[DATA SHOWN — start]

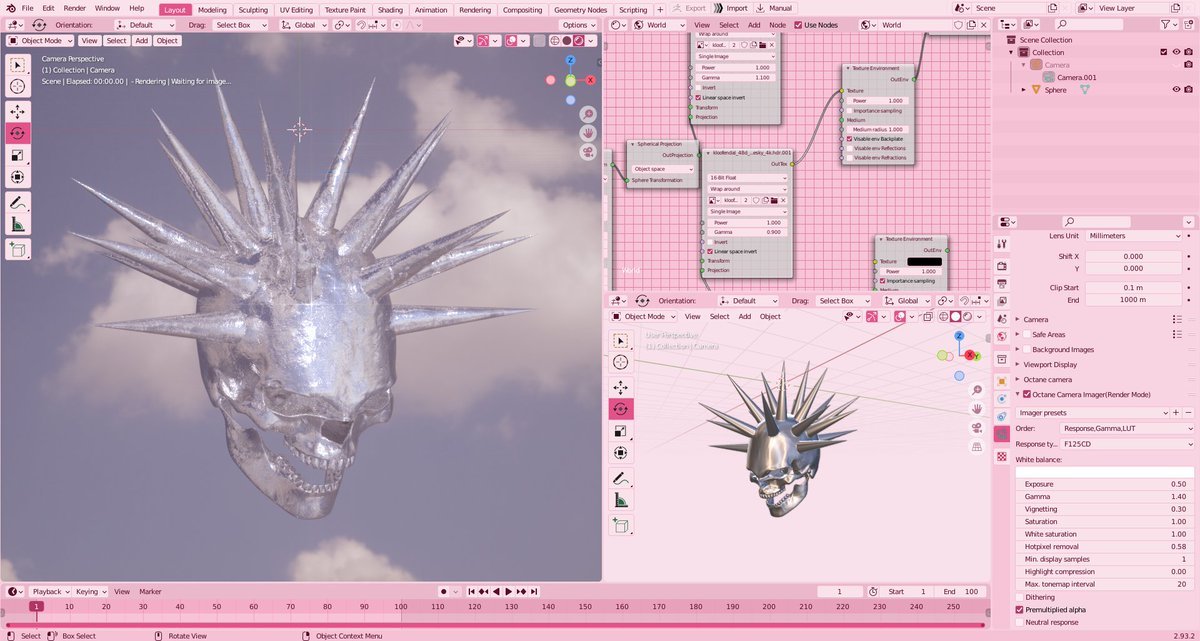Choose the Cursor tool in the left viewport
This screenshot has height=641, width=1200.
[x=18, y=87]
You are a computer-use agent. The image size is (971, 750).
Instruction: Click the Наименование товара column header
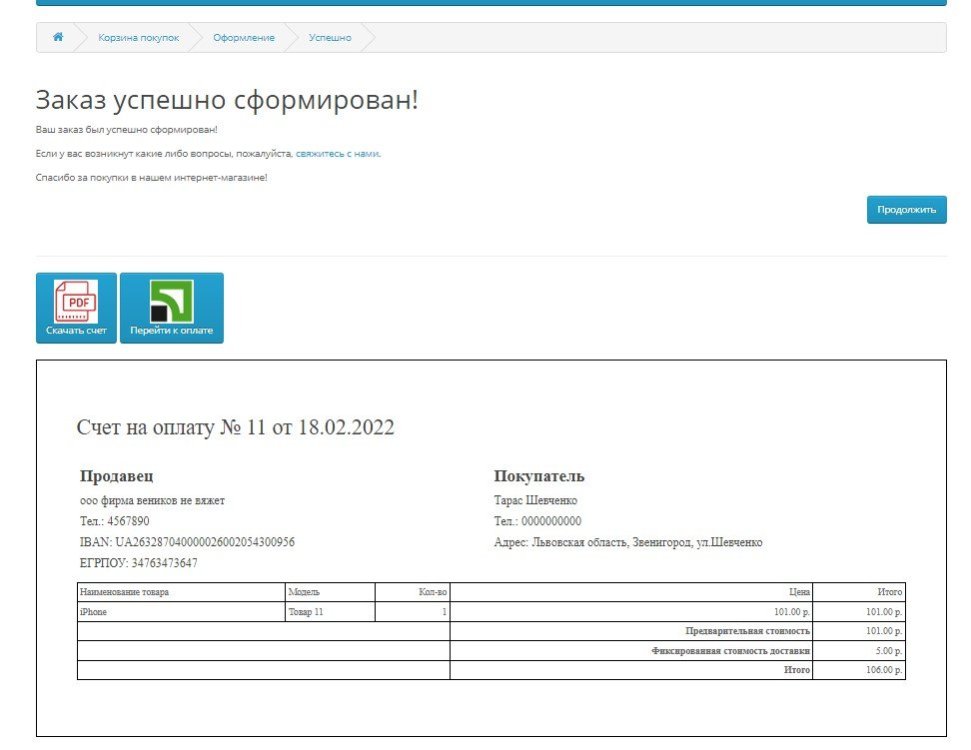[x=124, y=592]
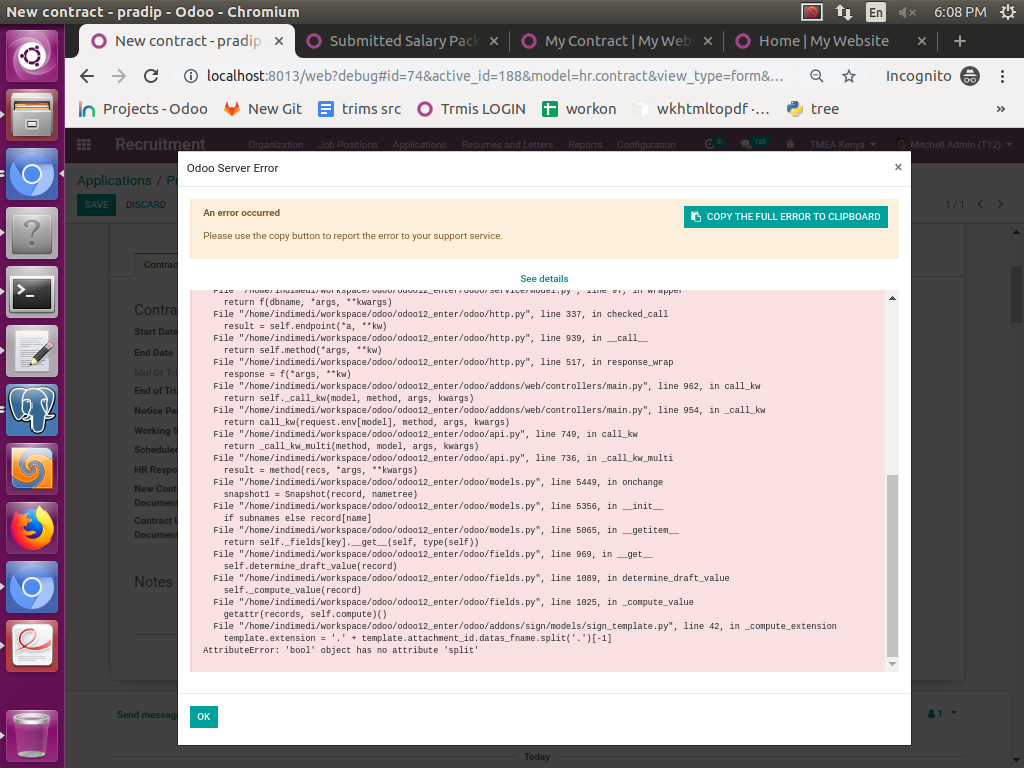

[DATA SHOWN — finish]

Exactly and only the lines from the one holding "You are a computer-use" through the final line of the material must be returned, both ends included, without any pictures.

TASK SOLUTION –
You are a computer-use agent. The image size is (971, 750).
Instruction: Click the Наименование товара column header
[x=124, y=592]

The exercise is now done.